Text section -
In 1996, Time’s Up! pioneers the Street Memorial Project, commemorating cyclists and pedestrians killed by motorists.
- The Street Memorial Project creates silent but powerful memorials to draw attention to pedestrian and cyclist fatalities around the city through actions such as Stencil Memorials, Memorial Bike Rides, and candlelight vigils.
- In collaboration with Right of Way, Time’s Up! volunteers identify intersections around the city that are especially dangerous to cyclists and pedestrians.
- Captured by the media, these actions successfully raised public awareness on the need for improvements in the design of intersections, the creation of new bike lanes and motorist awareness campaigns, and harsher punishments for hit-and-run offenders. This project has been vital to increasing non-polluting transportation because it enables cyclists to feel safer utilizing shared roadways.
- The success of this project in New York City has inspired similar programs in other cities including Chicago and San Francisco.
- Later this project also took on “Ghost Memorials,” which are white bicycles placed in spots cyclists were killed by vehicles, now prevalent in cities nationwide.
On Sunday, 4/14/13, cyclists affiliated with Time’s Up once again took to the streets of NYC with stencils and spray paint. Last month, the group targeted 8 locations where pedestrians and cyclists were killed by automobiles over the last year. In each case, the driver had clearly broken at least one traffic law, yet the NYPD declared “No Criminality Suspected” within hours and did not release their crash investigation reports to the public or the victims of the families.
CLICK HERE for photos of 4/4/13 Time’s Up Criminality Suspected Memorial Ride
Last night the group targeted two locations, both in Brooklyn, where pedestrians were killed within the last month. At one site, in East Flatbush, two-year-old Denim McLean was killed at a bus stop when a car sped through a red light and careened onto the sidewalk. Ten others were hospitalized, including Denim’s mother, 37-year-old Wendy McLean, who was left in a coma. Not two weeks later, 83-year-old Irvin Gitlitz was killed in front of Atlantic Center. The truck that crushed him as he was crossing Flatbush Avenue was not equipped with the “crossover section mirrors” which allow drivers to see in front of their elevated cabs, and which have been required on trucks by New York State law since January of 2012. In both cases, the NYPD has declared “No Criminality Suspected.”

Required action 1 - Translate this sentence from the text on the Street Memorial Project into Spanish: "The success of this project in New York City has inspired similar programs in other cities including Chicago and San Francisco."
Required action 2 - Carry on the text on the Street Memorial Project from its last sentence above.

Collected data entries
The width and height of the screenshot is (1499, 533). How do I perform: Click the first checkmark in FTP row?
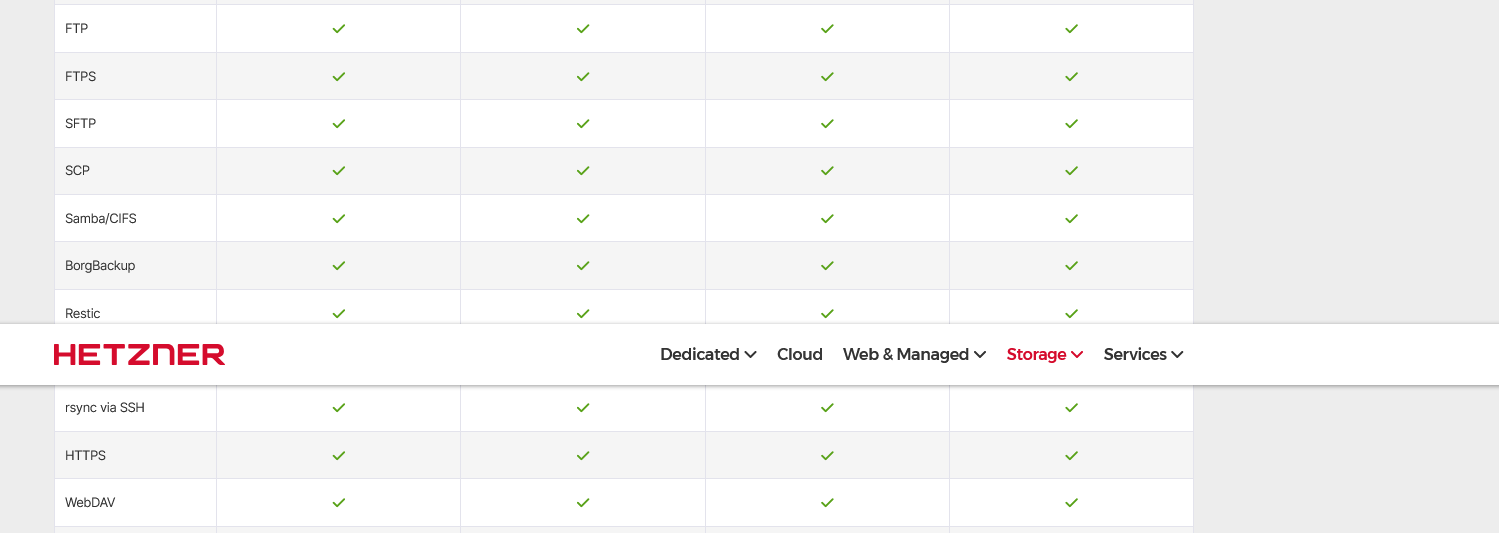click(x=339, y=29)
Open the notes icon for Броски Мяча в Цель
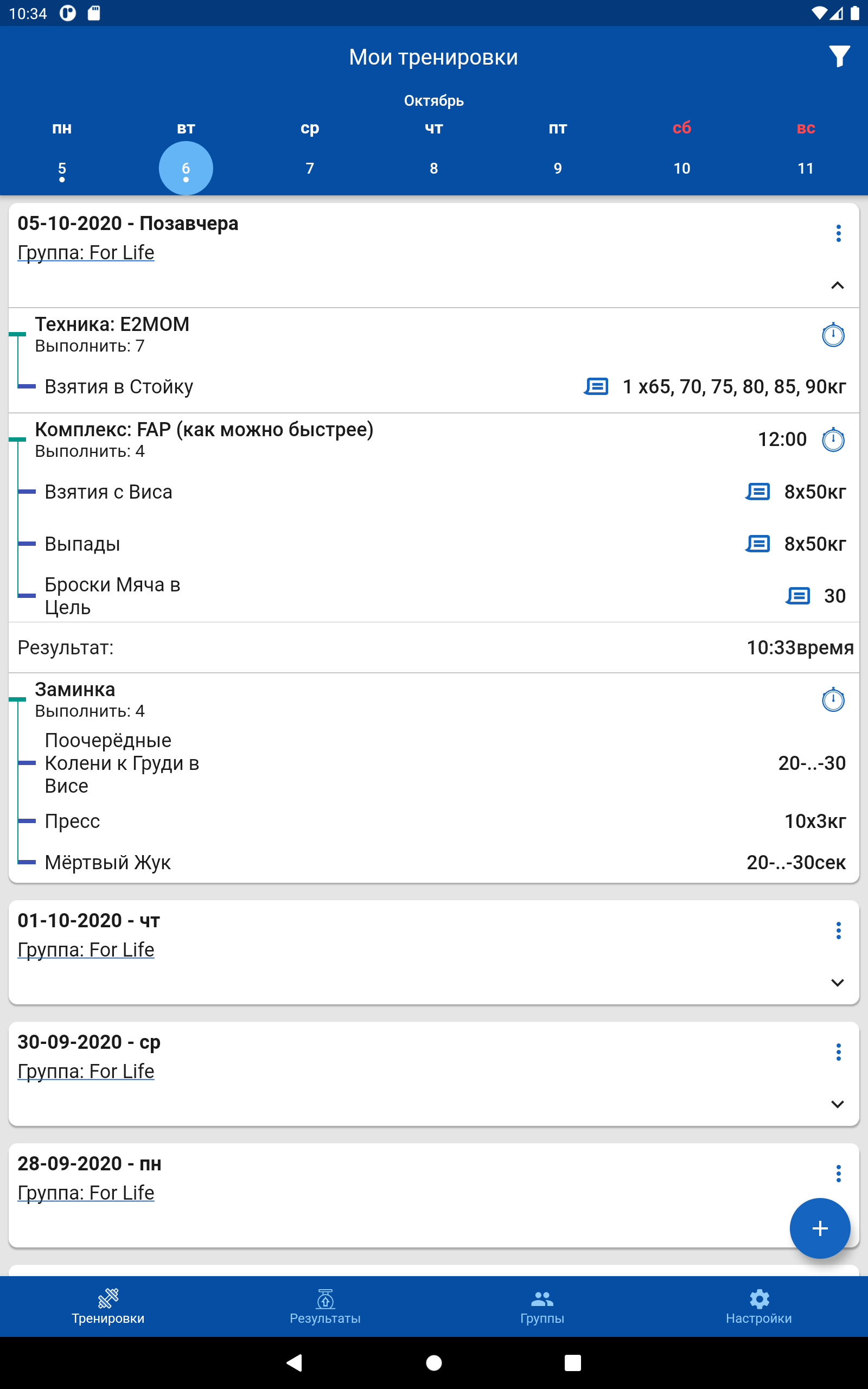Image resolution: width=868 pixels, height=1389 pixels. (x=797, y=596)
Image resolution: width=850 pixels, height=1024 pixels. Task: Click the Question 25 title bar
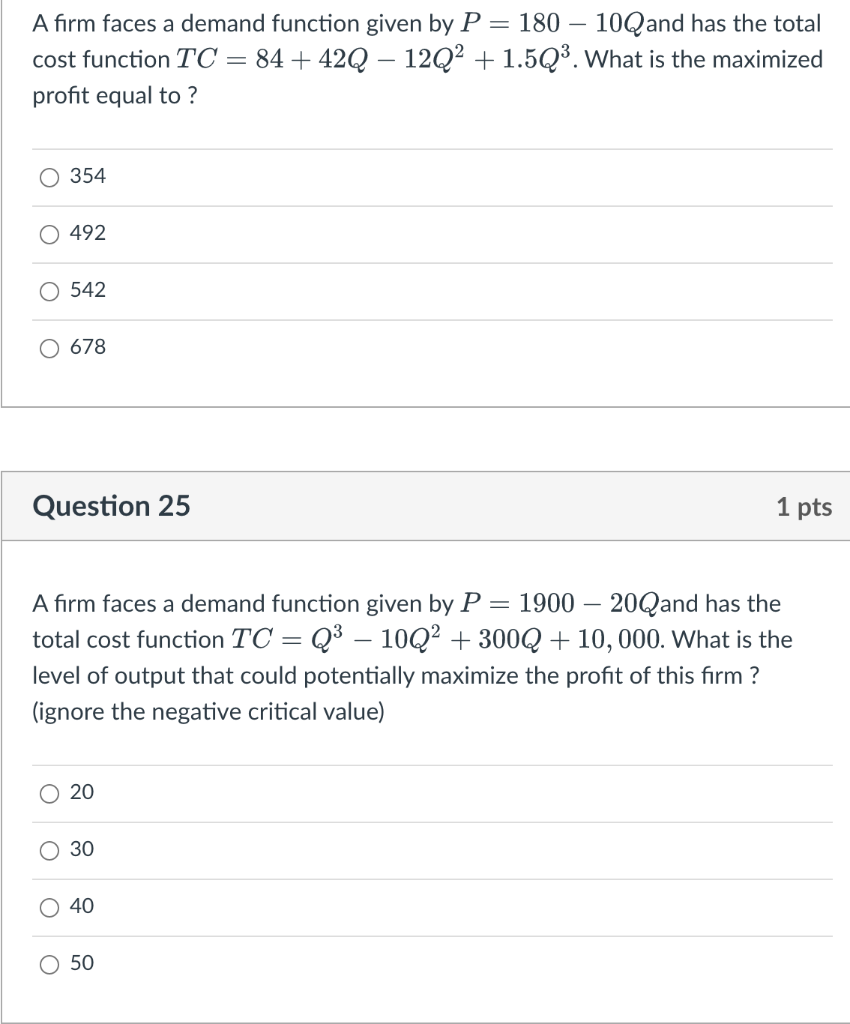point(425,506)
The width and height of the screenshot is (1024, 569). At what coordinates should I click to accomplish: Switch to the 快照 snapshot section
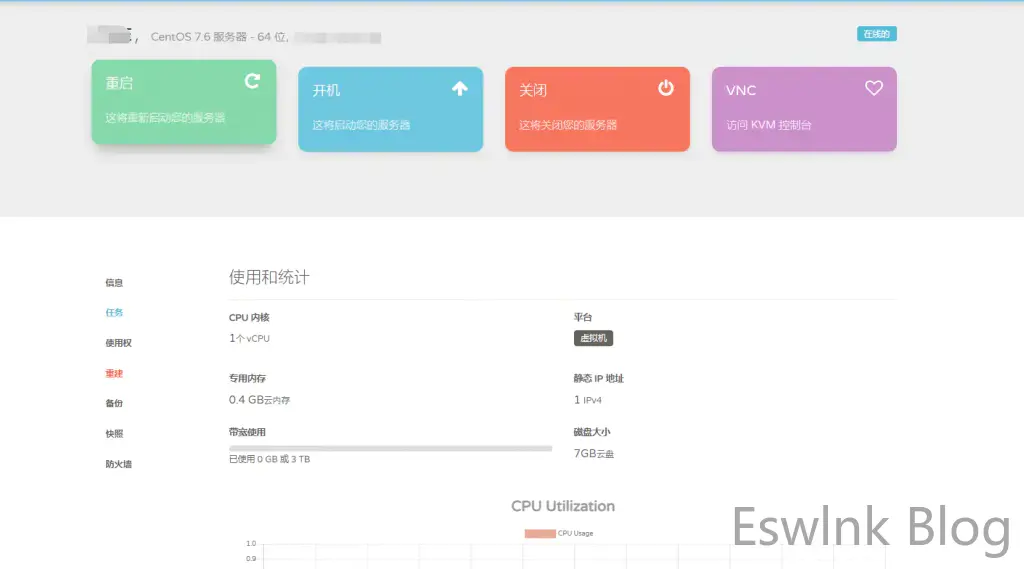(114, 434)
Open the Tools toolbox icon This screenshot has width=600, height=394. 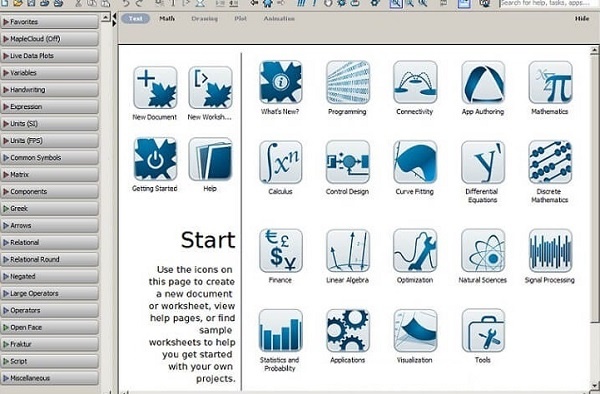coord(483,331)
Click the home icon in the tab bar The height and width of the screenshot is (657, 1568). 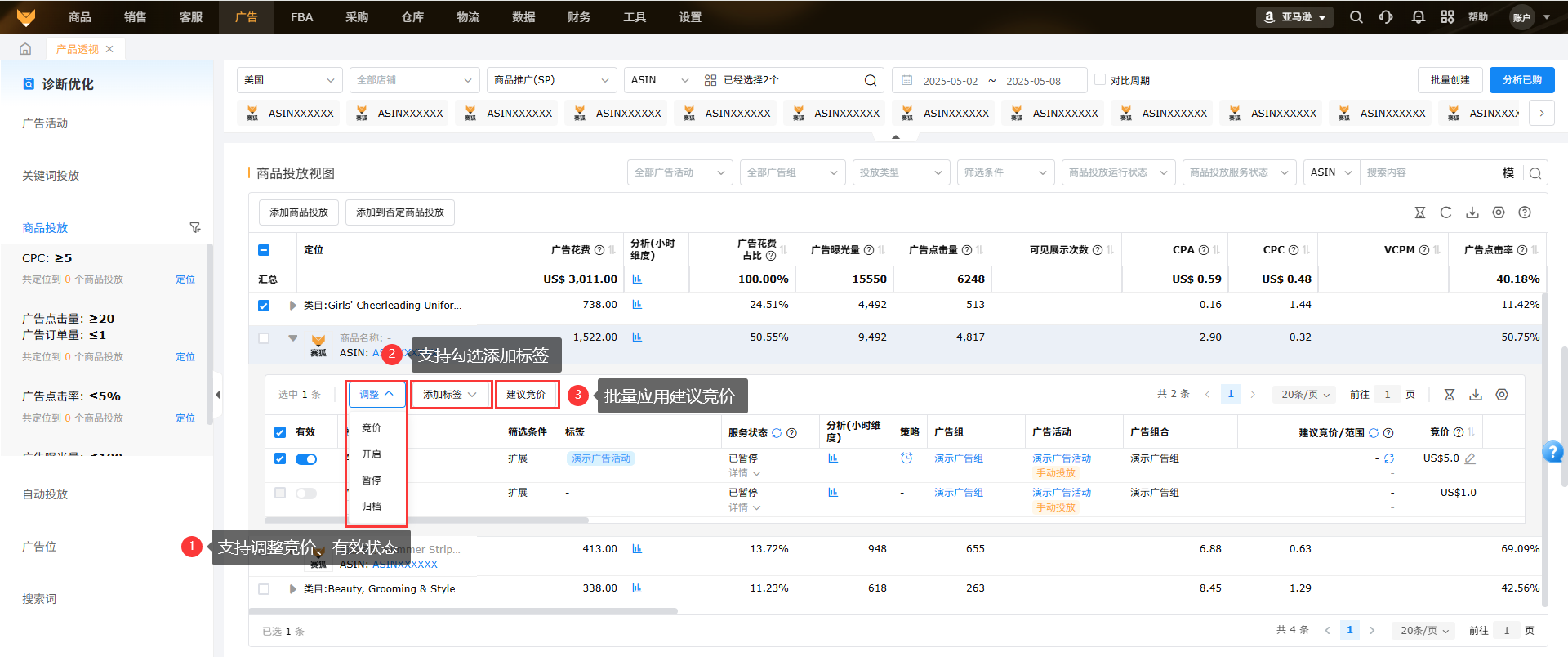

Answer space 1 - El éxito de este proyecto en la ciudad de Nueva York ha inspirado programas similares en otras ciudades, entre ellas Chicago y San Francisco.

Answer space 2 -
According to Keegan Stephan, one of the organizers of the action, “To us, these two cases exemplify the extent of traffic violence and the inadequate police response. No one is safe, from a two-year -old boy standing on the sidewalk to an 83-year-old trying to cross the street. And no vehicular crime – from speeding, to running a red light, to driving on the sidewalk, to lacking mandatory safety equipment – is prosecuted by the NYPD.”
The group argues that as long as traffic violence goes unchecked, it will continue to be perpetuated. “As we biked through East Flatbush to the first stencil,” said Josh Bisker, another organizer, a car sped past us blaring its horn, nearly hitting us, and almost crashed into a couple pushing their stroller across the narrow street. They literally shrieked and jumped backwards out of the crosswalk, pulling the stroller with them. One block later, the car ran a red light without slowing down.”
At the second location, an approaching police vehicle caused the group to disperse mid-stencil. They returned later to finish the job. “It’s ironic,” remarked Stephan, “that our activities were more likely to be prosecuted than those of the driver who endangered our lives and those of that family in East Flatbush earlier the same night.”
The group vows to continue until the NYPD changes its policy of declaring “No Criminality Suspected” without releasing crash reports to the public.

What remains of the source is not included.